A lot of this is standard Legends comedy, but they scatter in a couple of really sharp lines and absurd sitcom scenarios and pick up the pace A LOT, like to Rick & Morty levels, for much of the first half of the episode. Ava asking Gideon “time sex tourism?” in response to a timequake is not a joke that Legends season two would have even tried, never mind squeezing it into a dense, quick scene. Constantine doesn’t get him and his demon friend (who’s possessing a 13 year old boy) thrown out of a strip club in season four.
And the episode is a fun, smart send up of reality TV that only succeeds the way it does if the folks making it understand both the reality and documentary formats, what makes them work and fail, and then sets out to intentionally break the format for fun.
Then the show pivoted to some excellent character work. One of the best things about reading superhero comics, something the Arrowverse does exceptionally well, is use the shared universe to make everything feel bigger, and I’ve never seen a show translate that vibe from page to screen better than Legends. This episode’s heart was crucial to its success, and also made it feel like the first comic issue after a big summer event book, where the main characters processing the event lets the reader get a lot of character time.
White Canary gets the development this time. Caity Lotz does some of her best work of the show, coming off of the death of Ollie and the rest of the batshit miscellanea she’s now carrying with her from “the crossover.” She’s her usual Sara – constantly skating on the edge of exasperated and losing control of the situation, but also still reliable and a deceptively good leader – but there’s a good amount of sadness and loneliness in her in this episode. I took some pretty furious notes through the opening, rewinding a couple of times to make sure I caught all the jokes, but when the focus turned from everyone reacting to Sara’s Crisis scars to Sara working through them, I completely drifted away from my note taking because I was pretty captivated by the screen. I had mostly moved to just smiling at how good the episode was.

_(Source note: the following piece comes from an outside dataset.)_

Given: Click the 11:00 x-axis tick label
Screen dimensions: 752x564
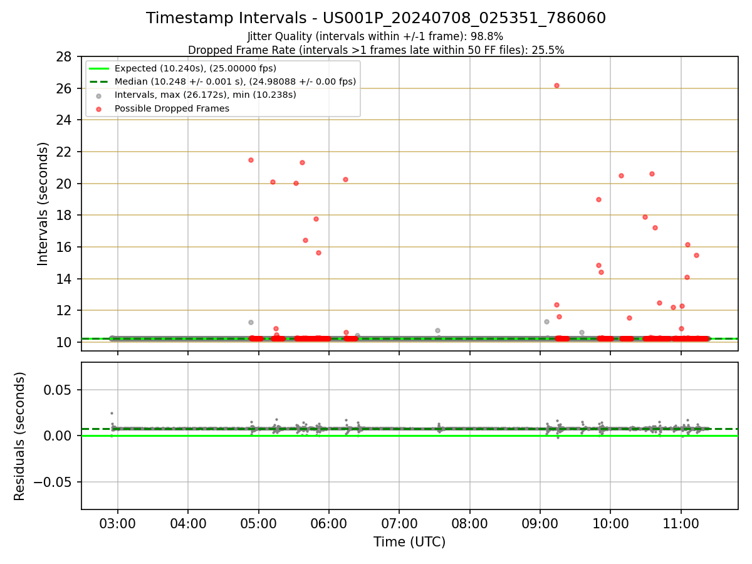Looking at the screenshot, I should (x=681, y=524).
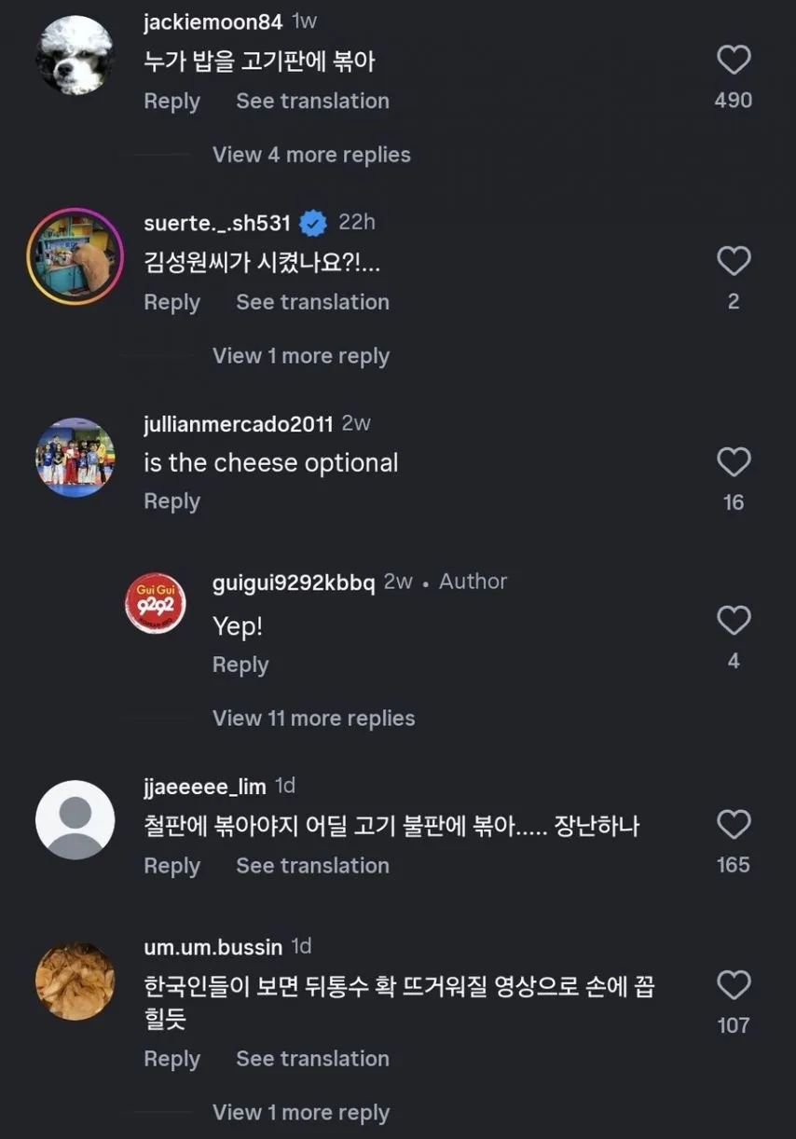Like the author's "Yep!" reply

[734, 620]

Until the part where Ray reverted to normal size from inside Rasputin’s esophagus, at which point I laugh/coughed so loud that I woke my wife and a dog up. I knew it was coming about 10 seconds before it actually happened, just enough time to get my hands over my mouth and whisper “holy shit no way,” and then all of a sudden the documentary director is covered in Russian viscera and I’m about to roll off of my couch laughing. And no sooner can I write down “wow they’re really going to leave several jars of Rasputin lying around the Waverider? That’ll end well” than Constantine barges through the ship and pounds a jar of Czar to head back into Hell to figure out how to fix this.
I’m amazed at Legends hit rate. Even the bad episodes are a ton of fun, but the good ones are some of the best on television, and this post-Crisis kickoff to season five is Legends’ best yet.